El amor fascista
Por Camila Alfie
Fotografía de Lucía Barrera Oro
La Casa Rosada colgó una bandera de Romeo y Julieta para celebrar el Día de San Valentín. Tal vez no leyeron la obra y no los quiero spoilerar, pero al final se mueren.
Como dice el autor Marshall McLuhan, el medio es el mensaje. No es casual que los militantes de “la familia”, “la tradición” y las “buenas costumbres” hayan elegido esta imagen para ilustrar el amor con mayúsculas.
Para ellos, el amor verdadero, el amor de “juntos para siempre”, el de la media naranja y el flechazo es así: épico, obsesivo, tortuoso, violento, definitivo, sacrificado, penoso, monógamo, martirizante, posesivo. El amor que vale la pena vigila y castiga, desestabiliza, persigue, insiste, no acepta un no por respuesta ni pide permiso. Irrumpe como una patada de allanamiento. Juntos o nada, juntos o muertos -o vos asesinada, más bien-, nosotros contra el mundo porque el amor todo lo puede. (El heterosexual, claro, porque el otro a los defensores de la buena moral les suena como muy de “putos raritos” o “tortas perversas”).
El amor verdadero es fascista: todo dentro del amor, nada por fuera del amor, nada contra el amor. Y si no hay amor que no haya nada entonces, porque sin eso que nos completa somos menos que cero.

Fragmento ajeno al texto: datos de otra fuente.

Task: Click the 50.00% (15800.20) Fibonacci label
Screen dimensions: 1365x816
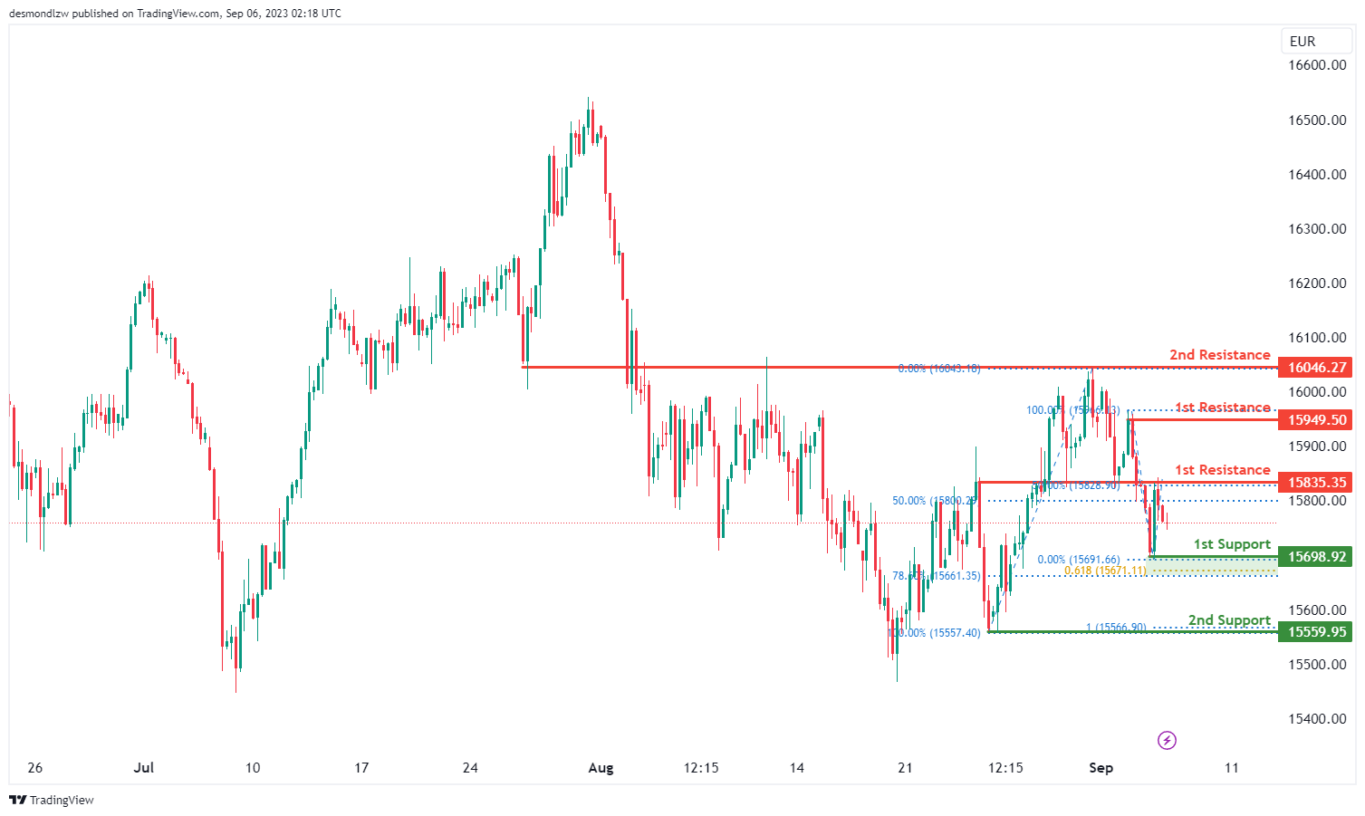Action: click(934, 500)
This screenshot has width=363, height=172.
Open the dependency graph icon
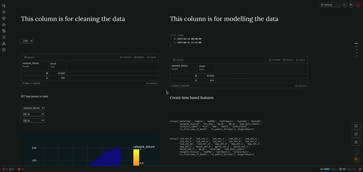pos(4,43)
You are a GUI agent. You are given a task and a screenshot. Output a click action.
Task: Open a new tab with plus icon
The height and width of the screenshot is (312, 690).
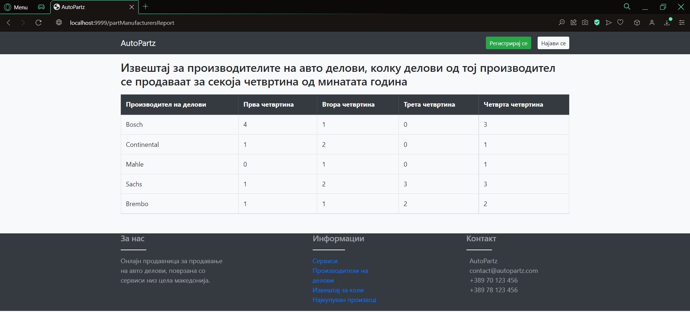[x=146, y=6]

El amor verdadero nos acerca a la inmortalidad y a la gloria -según la narrativa tradicional normativa-, a las historias que merecen ser contadas, a la trascendencia. Cuando más cerca estamos de él, más nos despegamos de los quehaceres mundanos y de la rutina gris. El amor de Cupido y Venus nos aleja del Día, de la página de la AFIP, del trabajo de nueve a seis, de hacer milanesas de soja para guardarlas en el frezzer y demás actividades poco emocionantes que nos permiten reproducir nuestra existencia. No hay nada memorable en estar el fin de semana volviendo a ver los mismos capítulos de Friends.
Sin ese amor trascendental estamos destinados a morir solos, solas y en el olvido, nunca vamos a tener una boda que nos haga sentir realizadas, nunca un puede besar a la novia, nunca un final feliz de cuento de hadas, un vestido blanco de princesa; no, siempre vamos a ser los extras en los casamientos ajenos, aplaudiendo el amor de otros, nunca el nuestro. Como en la película “Jamás besada”, nuestro estado civil -si somos solteras- nos define por la carencia: “no se casó”

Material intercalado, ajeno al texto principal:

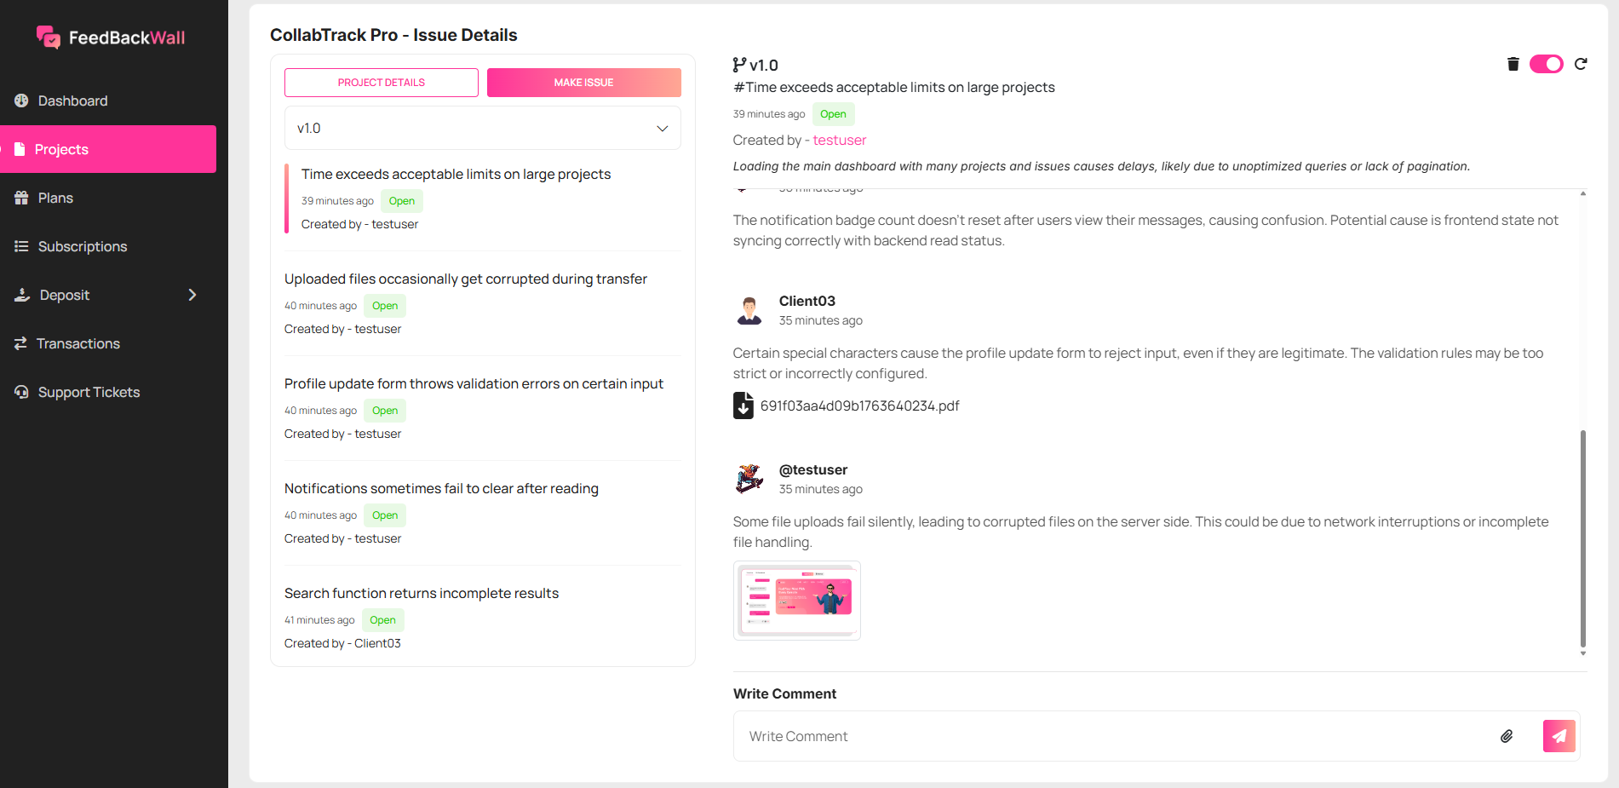Click the comments panel scrollbar

pyautogui.click(x=1582, y=537)
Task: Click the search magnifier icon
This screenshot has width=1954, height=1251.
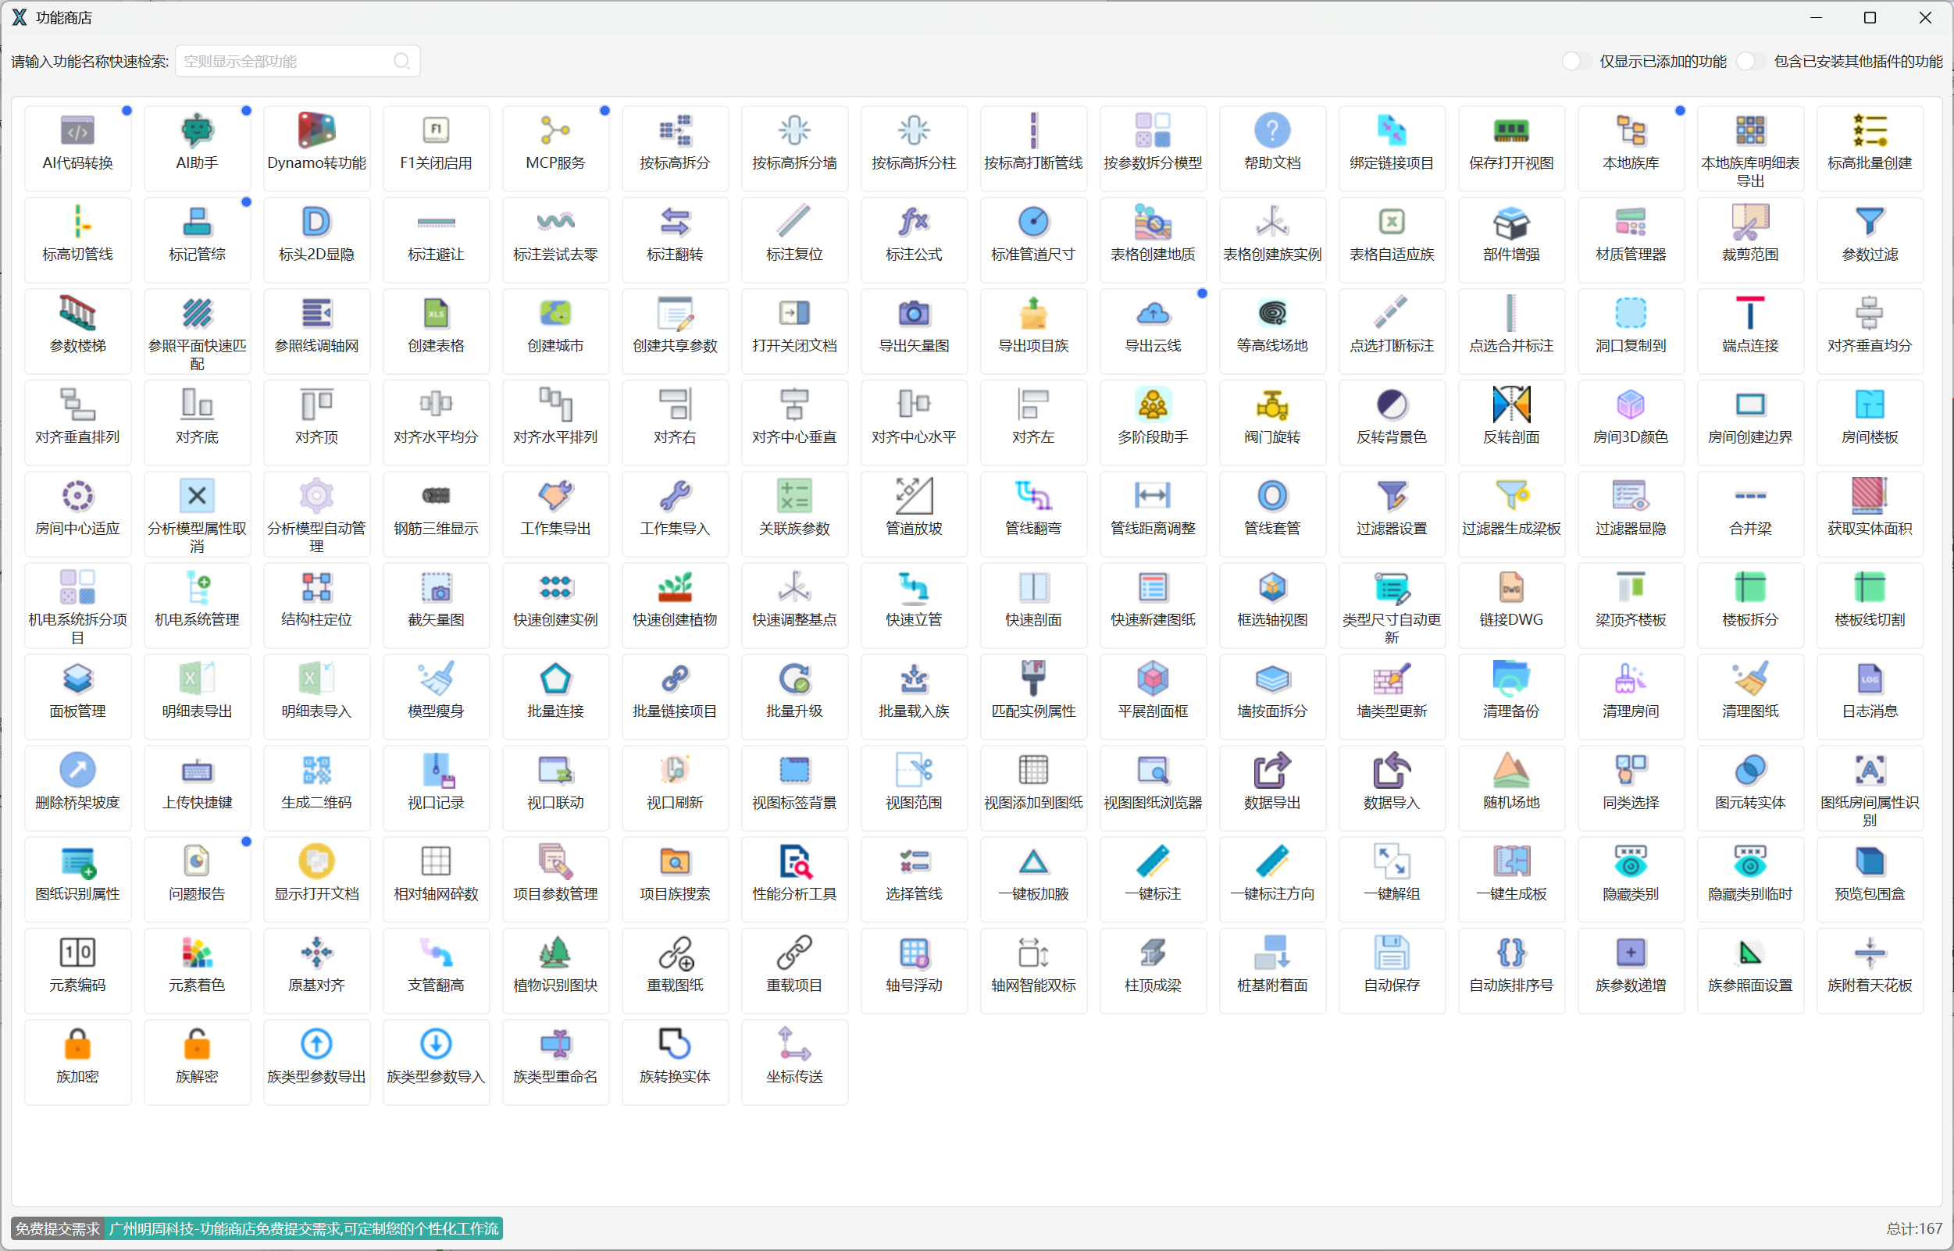Action: pyautogui.click(x=401, y=61)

Y así estamos: anhelando ser protagonistas del próximo estreno de Disney para sentir que al menos algo de nuestra vida tiene sentido.
Parece que no existen ni son válidos ni importantes ni memorables otros tipos de amores. Amores más despacio, de a poco, de verse cuando pinta para ir conociéndose y ver qué onda. Amores de nos juntamos cuando nos venga bien, cuando yo termine la tesis y vos termines de rendir. Amores que problematizan y desromantizan las prácticas más violentas del amor mainstream. Amores con el volumen más bajo y sin tanta pompa.
Y eso que todavía no nombramos a los amores que son un factor de riesgo porque no reproducen la cisheteronormatividad obligatoria: los verdaderos amores peligrosos, por los que se persigue, se amedrenta y se mata.
Pero si a la pareja de Casa Blanca siempre les quedará París, yo siempre tendré el amor más subalterno y compañero de todos, el amor de los vínculos de amistad que me nutren y empoderan, que son un refugio, una casa, una causa, una bandera. Aunque no chapamos bajo la lluvia, siempre pongo ojitos de emoji de corazones cuando veo sus mensajes en mi celular.
Y sobre todo, siempre me quedará el amor más insurrecto y rebelde de todos, el amor que construyo y desarmo todos los días, el que cuido y rompo al mismo tiempo, con el que me peleo, contradigo y detesto, el más complejo y político, el que busco siempre un poco más en el espejo: el amor a mí misma.